▸ Exercise instructions:
a – Answer these questions using the forum thread:
(i) Who posted on 29/3/2009 at 13:00?
(ii) According to the quoted post, what is the only reason many people are willing to put up with the stress?
(iii) Whose names does the last post set against each other?
b – Repeat the forum thread word for word, starting at "Starrfall on 29/3/2009" and ending at "That's really unconscionable.".
c – Write what comes next in the forum thread, picking up after its final post.

▸ Document section:
Starrfall on 29/3/2009 at 04:54
shhh go away this is important
Rug Burn Junky on 29/3/2009 at 13:00
I'm a monkey for Nick Swisher.
Fringe on 29/3/2009 at 18:42
Quote Posted by Rug Burn Junky
But that really glosses over the fact that one has to make real tangible sacrifices to work on Wall Street. I'm not going to say that these poor souls are all being exploited, but the only reason many of these people (myself included) are willing to put up with the stress involved is the monetary reward. The lifestyle is brutal. And a company in crisis like AIG is going to be a cauldron of stress that no sane person is going to put up with unless there is a reward attendant thereto. To hold that reward out to people to fix it, and then yank it back AFTER they've done the work? That's really unconscionable.
(
http://www.alternet.org/workplace/133627/aig_exec_whines_about_public_anger%2C_and_now_we%27re_supposed_to_pity_him_yeah%2C_right/) Matt Taibbi versus Jake DeSantis... your thoughts.

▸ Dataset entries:
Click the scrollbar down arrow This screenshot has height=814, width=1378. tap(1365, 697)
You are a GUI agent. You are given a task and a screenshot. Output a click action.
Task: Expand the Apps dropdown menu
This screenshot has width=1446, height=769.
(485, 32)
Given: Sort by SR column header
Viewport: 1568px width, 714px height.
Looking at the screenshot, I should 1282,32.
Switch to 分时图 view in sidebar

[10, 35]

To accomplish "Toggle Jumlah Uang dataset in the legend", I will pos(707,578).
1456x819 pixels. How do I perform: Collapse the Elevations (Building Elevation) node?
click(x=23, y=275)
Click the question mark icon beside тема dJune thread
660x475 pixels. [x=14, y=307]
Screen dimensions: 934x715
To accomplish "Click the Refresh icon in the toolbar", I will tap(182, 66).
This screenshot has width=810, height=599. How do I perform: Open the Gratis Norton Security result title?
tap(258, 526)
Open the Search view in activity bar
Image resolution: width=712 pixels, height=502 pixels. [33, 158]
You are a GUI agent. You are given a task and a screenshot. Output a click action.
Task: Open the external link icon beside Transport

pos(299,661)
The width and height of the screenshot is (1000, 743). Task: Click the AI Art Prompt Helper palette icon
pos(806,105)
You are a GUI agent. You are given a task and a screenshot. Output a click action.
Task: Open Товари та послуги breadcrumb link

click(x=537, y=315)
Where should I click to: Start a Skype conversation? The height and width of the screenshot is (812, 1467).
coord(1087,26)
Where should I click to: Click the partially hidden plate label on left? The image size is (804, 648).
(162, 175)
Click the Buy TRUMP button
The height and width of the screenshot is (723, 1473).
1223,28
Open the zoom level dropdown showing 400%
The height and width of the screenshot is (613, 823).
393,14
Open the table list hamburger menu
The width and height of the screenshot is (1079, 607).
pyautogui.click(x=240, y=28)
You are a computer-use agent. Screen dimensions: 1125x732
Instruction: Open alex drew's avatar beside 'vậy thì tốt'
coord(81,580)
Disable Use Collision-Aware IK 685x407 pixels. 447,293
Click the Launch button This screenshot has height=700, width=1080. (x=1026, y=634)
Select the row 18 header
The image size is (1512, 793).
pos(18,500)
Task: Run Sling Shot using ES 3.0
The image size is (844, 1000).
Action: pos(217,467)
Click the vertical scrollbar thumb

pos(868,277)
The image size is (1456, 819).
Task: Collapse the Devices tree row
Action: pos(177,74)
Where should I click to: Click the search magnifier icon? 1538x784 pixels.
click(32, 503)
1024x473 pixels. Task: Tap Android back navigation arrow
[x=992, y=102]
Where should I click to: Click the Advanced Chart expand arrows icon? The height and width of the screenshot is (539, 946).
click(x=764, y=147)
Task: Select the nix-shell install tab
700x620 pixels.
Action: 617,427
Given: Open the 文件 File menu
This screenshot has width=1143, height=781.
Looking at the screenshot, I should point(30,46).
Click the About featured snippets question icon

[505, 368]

▸ Task-by-task outputs:
a –
(i) Rug Burn Junky
(ii) The monetary reward
(iii) Matt Taibbi and Jake DeSantis

b –
Starrfall on 29/3/2009 at 04:54
shhh go away this is important
Rug Burn Junky on 29/3/2009 at 13:00
I'm a monkey for Nick Swisher.
Fringe on 29/3/2009 at 18:42
Quote Posted by Rug Burn Junky
But that really glosses over the fact that one has to make real tangible sacrifices to work on Wall Street. I'm not going to say that these poor souls are all being exploited, but the only reason many of these people (myself included) are willing to put up with the stress involved is the monetary reward. The lifestyle is brutal. And a company in crisis like AIG is going to be a cauldron of stress that no sane person is going to put up with unless there is a reward attendant thereto. To hold that reward out to people to fix it, and then yank it back AFTER they've done the work? That's really unconscionable.

c –
Quote Posted by Matt Taibbi
"None of us should be cheated of our payments any more than a plumber should be cheated after he has fixed the pipes but a careless electrician causes a fire that burns down the house."First of all, Jake, you asshole, no plumber in the world gets paid a $740,000 bonus, over and above his salary, just to keep plumbing. Second, try living on a plumber's salary before you even think about comparing yourself to one; you're inviting a pitchfork in the gut by even thinking along those lines. Third, Jake, if you were a plumber, and the electrician burned the house down -- well, guess what? If you and that electrician worked for the same company, you actually wouldn't get paid for that job.
Out in the real world, when your company burns a house down, you're not getting paid by that client. It's only on Wall Street, where the every-man-for-himself ethos is built into an insanely selfish and greed-addled compensation system, that people like you expect to get paid in a bubble -- only there do people expect their performance bonuses no matter how much money the shareholders lose overall, no matter how many people get laid off after the hostile takeover, no matter how ill-considered the mortgages lent out by your division were.
You expect that money because you think it's owed to you. But what money? The money is gone. Your boss, if not you, set it all afire. You want the money, but where exactly do you think it's coming from?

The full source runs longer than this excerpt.